TASK OBJECTIVE =>
Output a verbatim copy of the data, cut off after the line that contains "has height=312, width=868.".

(Stored items)

[Start of Attachment]

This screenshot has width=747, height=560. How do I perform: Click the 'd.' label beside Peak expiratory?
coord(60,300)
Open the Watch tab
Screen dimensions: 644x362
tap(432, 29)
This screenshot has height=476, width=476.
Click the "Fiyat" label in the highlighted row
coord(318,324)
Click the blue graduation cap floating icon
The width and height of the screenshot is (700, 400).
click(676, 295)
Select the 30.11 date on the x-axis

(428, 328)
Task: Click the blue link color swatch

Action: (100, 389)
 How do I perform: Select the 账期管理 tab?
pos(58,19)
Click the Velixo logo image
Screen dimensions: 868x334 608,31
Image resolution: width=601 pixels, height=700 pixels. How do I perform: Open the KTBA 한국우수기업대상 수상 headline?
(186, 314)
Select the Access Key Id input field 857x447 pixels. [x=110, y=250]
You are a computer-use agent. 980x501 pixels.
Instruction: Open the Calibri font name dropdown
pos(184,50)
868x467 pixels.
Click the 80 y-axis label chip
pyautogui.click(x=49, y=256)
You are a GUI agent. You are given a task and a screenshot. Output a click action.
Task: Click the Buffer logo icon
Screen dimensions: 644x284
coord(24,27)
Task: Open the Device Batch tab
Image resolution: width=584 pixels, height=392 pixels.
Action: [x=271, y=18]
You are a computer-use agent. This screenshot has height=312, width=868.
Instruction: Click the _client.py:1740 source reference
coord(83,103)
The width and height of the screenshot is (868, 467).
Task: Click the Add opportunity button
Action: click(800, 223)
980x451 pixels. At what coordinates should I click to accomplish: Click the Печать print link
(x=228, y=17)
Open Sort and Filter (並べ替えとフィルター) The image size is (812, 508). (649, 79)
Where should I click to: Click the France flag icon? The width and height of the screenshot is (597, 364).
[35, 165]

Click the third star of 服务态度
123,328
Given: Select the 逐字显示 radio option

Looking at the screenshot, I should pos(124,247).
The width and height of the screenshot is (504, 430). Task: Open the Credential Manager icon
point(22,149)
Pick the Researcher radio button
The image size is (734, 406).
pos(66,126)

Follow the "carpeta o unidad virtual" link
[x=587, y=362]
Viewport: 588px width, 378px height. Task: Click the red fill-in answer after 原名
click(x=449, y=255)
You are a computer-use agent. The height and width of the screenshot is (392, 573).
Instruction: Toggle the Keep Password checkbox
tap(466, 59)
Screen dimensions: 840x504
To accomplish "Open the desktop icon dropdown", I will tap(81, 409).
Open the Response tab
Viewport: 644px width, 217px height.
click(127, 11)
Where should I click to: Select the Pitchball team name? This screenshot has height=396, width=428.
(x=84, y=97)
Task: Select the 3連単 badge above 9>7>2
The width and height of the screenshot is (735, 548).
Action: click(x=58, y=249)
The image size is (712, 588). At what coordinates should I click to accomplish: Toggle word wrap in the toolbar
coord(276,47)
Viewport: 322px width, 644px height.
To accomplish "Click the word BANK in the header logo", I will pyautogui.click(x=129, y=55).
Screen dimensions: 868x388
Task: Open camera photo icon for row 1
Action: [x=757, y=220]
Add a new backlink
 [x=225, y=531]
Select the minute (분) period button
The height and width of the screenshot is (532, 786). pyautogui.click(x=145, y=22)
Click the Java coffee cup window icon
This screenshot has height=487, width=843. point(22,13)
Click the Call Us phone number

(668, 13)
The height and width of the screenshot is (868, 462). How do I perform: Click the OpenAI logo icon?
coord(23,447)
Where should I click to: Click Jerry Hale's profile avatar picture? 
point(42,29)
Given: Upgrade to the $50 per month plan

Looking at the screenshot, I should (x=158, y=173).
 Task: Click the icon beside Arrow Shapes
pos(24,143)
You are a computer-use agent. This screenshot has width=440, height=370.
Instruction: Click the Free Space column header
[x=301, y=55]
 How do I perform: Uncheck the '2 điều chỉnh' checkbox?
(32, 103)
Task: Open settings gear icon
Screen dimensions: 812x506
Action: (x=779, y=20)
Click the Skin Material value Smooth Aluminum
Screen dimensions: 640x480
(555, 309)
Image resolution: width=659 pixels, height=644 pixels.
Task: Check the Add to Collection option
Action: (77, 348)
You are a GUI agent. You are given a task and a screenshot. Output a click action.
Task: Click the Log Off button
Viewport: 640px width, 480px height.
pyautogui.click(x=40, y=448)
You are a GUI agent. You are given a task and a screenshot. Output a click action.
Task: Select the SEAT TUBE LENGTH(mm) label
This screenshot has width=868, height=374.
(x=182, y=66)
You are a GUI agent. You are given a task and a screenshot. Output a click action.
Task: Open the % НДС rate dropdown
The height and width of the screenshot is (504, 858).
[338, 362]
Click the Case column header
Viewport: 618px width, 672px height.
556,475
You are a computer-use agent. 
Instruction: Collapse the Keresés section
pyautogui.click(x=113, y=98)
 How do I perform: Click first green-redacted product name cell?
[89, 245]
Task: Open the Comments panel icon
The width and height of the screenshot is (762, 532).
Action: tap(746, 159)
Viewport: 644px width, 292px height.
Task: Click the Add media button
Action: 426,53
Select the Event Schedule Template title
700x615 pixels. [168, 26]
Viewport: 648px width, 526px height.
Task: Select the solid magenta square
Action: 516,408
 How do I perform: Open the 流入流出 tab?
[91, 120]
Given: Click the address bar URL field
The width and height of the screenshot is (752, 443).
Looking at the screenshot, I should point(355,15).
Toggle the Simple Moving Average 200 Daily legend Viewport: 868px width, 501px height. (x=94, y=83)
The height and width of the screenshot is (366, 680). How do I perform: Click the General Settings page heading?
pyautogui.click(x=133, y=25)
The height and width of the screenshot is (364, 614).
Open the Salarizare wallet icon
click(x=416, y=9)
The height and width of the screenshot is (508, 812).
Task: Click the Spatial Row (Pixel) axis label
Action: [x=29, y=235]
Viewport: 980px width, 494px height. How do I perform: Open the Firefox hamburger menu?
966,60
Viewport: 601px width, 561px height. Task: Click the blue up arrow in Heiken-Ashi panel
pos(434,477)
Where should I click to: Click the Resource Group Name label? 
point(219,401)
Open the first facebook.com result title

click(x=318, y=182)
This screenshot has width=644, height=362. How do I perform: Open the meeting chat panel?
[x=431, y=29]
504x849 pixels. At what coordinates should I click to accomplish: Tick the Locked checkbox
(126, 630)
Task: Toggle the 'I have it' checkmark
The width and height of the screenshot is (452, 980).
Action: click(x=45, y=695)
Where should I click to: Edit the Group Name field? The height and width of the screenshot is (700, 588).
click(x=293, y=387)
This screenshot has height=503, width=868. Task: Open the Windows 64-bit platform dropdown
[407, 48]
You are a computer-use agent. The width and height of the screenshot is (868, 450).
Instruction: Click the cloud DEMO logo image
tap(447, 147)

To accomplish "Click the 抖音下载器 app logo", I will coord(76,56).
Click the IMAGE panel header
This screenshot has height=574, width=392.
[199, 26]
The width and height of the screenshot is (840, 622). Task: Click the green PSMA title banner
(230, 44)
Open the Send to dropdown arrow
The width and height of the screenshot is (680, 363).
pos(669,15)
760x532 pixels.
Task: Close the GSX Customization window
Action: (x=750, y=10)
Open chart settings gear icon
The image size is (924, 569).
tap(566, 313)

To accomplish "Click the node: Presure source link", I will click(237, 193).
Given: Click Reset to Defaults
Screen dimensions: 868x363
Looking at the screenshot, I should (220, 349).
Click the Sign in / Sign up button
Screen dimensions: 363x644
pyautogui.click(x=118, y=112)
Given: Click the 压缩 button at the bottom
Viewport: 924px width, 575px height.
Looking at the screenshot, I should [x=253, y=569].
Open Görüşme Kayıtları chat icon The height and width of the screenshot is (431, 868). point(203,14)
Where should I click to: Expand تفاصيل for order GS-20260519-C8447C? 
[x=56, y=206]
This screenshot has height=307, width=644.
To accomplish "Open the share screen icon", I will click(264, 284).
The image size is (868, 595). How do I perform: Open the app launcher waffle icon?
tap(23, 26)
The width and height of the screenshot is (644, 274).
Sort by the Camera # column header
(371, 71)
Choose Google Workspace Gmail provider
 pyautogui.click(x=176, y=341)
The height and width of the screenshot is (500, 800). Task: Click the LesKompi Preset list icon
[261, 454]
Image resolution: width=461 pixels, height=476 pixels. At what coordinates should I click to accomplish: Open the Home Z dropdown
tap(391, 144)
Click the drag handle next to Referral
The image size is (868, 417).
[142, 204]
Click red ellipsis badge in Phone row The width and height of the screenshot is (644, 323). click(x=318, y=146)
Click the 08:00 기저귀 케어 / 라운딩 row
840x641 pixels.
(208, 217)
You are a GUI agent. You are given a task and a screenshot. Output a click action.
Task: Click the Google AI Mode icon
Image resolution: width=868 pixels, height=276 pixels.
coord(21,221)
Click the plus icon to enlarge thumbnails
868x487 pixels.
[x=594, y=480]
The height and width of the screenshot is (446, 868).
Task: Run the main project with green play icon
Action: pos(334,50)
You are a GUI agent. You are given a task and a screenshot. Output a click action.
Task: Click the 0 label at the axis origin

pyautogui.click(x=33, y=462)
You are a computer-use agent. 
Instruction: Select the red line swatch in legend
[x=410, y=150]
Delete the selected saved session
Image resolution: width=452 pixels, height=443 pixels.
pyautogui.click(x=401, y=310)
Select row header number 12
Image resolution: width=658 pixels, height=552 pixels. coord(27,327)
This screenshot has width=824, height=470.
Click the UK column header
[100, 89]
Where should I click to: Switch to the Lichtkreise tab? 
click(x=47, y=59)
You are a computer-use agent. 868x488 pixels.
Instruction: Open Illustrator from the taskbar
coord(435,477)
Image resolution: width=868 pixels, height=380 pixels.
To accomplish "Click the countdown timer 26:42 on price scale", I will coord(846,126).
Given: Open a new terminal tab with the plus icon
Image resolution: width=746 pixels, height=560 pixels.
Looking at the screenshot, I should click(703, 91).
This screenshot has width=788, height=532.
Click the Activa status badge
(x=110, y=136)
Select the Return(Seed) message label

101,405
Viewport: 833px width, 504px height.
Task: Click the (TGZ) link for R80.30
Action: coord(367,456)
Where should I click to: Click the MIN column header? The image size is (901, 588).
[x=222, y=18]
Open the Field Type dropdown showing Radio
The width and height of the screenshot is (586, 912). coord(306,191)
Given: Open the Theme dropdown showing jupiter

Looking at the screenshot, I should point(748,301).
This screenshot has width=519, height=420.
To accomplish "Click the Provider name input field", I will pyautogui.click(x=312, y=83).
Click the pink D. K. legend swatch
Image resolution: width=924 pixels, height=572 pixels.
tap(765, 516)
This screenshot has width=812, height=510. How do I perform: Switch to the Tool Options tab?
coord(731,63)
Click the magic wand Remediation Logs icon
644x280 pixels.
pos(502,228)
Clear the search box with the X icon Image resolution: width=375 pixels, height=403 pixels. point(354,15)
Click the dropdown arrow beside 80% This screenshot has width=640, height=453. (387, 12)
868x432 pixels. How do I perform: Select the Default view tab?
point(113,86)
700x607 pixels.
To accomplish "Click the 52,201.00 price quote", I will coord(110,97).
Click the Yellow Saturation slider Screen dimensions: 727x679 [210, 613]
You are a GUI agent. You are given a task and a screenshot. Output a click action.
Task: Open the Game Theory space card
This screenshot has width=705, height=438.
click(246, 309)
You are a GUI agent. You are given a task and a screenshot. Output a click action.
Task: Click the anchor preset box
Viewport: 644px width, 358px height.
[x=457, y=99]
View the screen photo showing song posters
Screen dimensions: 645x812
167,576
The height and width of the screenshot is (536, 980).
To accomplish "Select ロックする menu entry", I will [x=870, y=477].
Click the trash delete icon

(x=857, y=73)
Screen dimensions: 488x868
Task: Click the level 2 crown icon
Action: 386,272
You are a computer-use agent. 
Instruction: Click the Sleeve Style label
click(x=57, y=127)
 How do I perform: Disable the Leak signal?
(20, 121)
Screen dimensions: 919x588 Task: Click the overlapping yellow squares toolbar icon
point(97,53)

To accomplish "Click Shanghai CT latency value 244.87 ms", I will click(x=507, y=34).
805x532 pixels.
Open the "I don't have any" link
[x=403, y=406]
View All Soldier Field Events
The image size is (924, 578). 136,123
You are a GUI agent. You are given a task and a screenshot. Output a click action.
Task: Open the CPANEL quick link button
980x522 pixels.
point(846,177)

[End of Attachment]

ANSWER AREA =>
This screenshot has width=747, height=560. How do I perform: Click the 'd.' label beside Peak expiratory?
coord(60,300)
Open the Watch tab
Screen dimensions: 644x362
tap(432, 29)
This screenshot has height=476, width=476.
Click the "Fiyat" label in the highlighted row
coord(318,324)
Click the blue graduation cap floating icon
The width and height of the screenshot is (700, 400).
click(676, 295)
Select the 30.11 date on the x-axis

(428, 328)
Task: Click the blue link color swatch

Action: (100, 389)
 How do I perform: Select the 账期管理 tab?
pos(58,19)
Click the Velixo logo image
Screen dimensions: 868x334 608,31
Image resolution: width=601 pixels, height=700 pixels. How do I perform: Open the KTBA 한국우수기업대상 수상 headline?
(186, 314)
Select the Access Key Id input field 857x447 pixels. [x=110, y=250]
You are a computer-use agent. 980x501 pixels.
Instruction: Open the Calibri font name dropdown
pos(184,50)
868x467 pixels.
Click the 80 y-axis label chip
pyautogui.click(x=49, y=256)
You are a GUI agent. You are given a task and a screenshot. Output a click action.
Task: Click the Buffer logo icon
Screen dimensions: 644x284
coord(24,27)
Task: Open the Device Batch tab
Image resolution: width=584 pixels, height=392 pixels.
Action: [x=271, y=18]
You are a computer-use agent. This screenshot has height=312, width=868.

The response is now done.